Le caméléon
Steven Soderbergh, anatomie des fluides (2021) de Pauline Guedj (Playlist Society, 2021)
Steven Soderbergh est vraiment un cas à part au sein de l’industrie du cinéma hollywoodien. Sacré jeune prodige à 26 ans après avoir reçu la Palme d’or à Cannes pour son premier long-métrage (Sexe, mensonges et vidéo en 1989), le cinéaste ne va plus cesser, dès lors, d’aller où on ne l’attend pas, alternant films à gros budgets portés par les plus grandes stars (Erin Brockovich, la trilogie Ocean’s Eleven…) et petites productions indépendantes (Bubble, The Girlfriend Experience…), séries télévisées et films tournés avec des smartphones (Paranoïa)… D’un côté, il refuse l’étiquette de l’auteur au style immédiatement reconnaissable, préférant se définir comme un « caméléon », de l’autre, il n’hésite pas à mettre la main à la patte en assurant, en plus de la réalisation, la photographie, le cadre et le montage de ses films tout en les produisant pour la plupart.

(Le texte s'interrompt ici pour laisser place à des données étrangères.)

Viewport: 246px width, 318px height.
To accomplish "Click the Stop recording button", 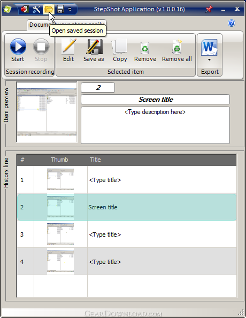I will 41,50.
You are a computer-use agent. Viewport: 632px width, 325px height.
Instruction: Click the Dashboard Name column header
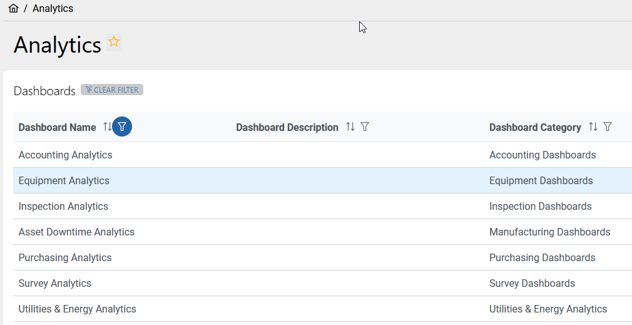click(57, 128)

Pauline Guedj résume la méthode Soderbergh de cette manière : « Un artiste versatile, pragmatique, dont la carrière n’est pas dictée par une direction esthétique prédéfinie, mais plutôt par une méthodologie du cinéma qui fait de chaque film une expérience unique, déterminée à la fois par la teneur de l’histoire et par l’aventure du tournage. »
La gageure de cet essai, c’est de parvenir à trouver une cohérence et des lignes de force au sein de cette œuvre protéiforme (trente-cinq films quand même, sans compter les séries). S’appuyant sur de nombreuses sources (notamment les propos du cinéaste), Pauline Guedj développe une argumentation à la fois pertinente et stimulante, parvenant à extraire les principaux enjeux de cette filmographie avec un remarquable esprit de synthèse. Synthèse qui ne signifie jamais ici simplification et qui n’empêche pas une certaine profondeur dans la réflexion.
L’autrice procède en trois temps. Dans un premier temps, elle s’empare des réflexions de Deleuze autour de « l’image-mouvement » pour s’intéresser aux caractéristiques du style de Soderbergh au niveau du cadre, du découpage et du montage. L’analyse est fine et montre comment Soderbergh s’adapte aux contraintes de son histoire pour ériger « pour chaque nouveau projet un ensemble de règles relatives au positionnement de sa ou ses caméras ». Le style découle du projet et non l’inverse, évitant par exemple l’excès d’héroïsation dans Erin Brockovich ou, au contraire, jouant de l’artifice dans Ocean’s Eleven. En décortiquant les principes de mise en scène adoptés par le cinéaste, Pauline Guedj montre les fils qui relient ses œuvres à l’Histoire du cinéma (Soderbergh a d’ailleurs réalisé plusieurs remakes, qu’il s’agisse d’A fleur de peau, d’Ocean’s Eleven ou Solaris), mais aussi comment il parsème de références ses films et fait dialoguer les siens entre eux. Elle montre également comment le montage chez Soderbergh influe sur la narration et permet au cinéaste d’arpenter les flux de la mémoire (lire à ce titre la remarquable analyse de L’Anglais).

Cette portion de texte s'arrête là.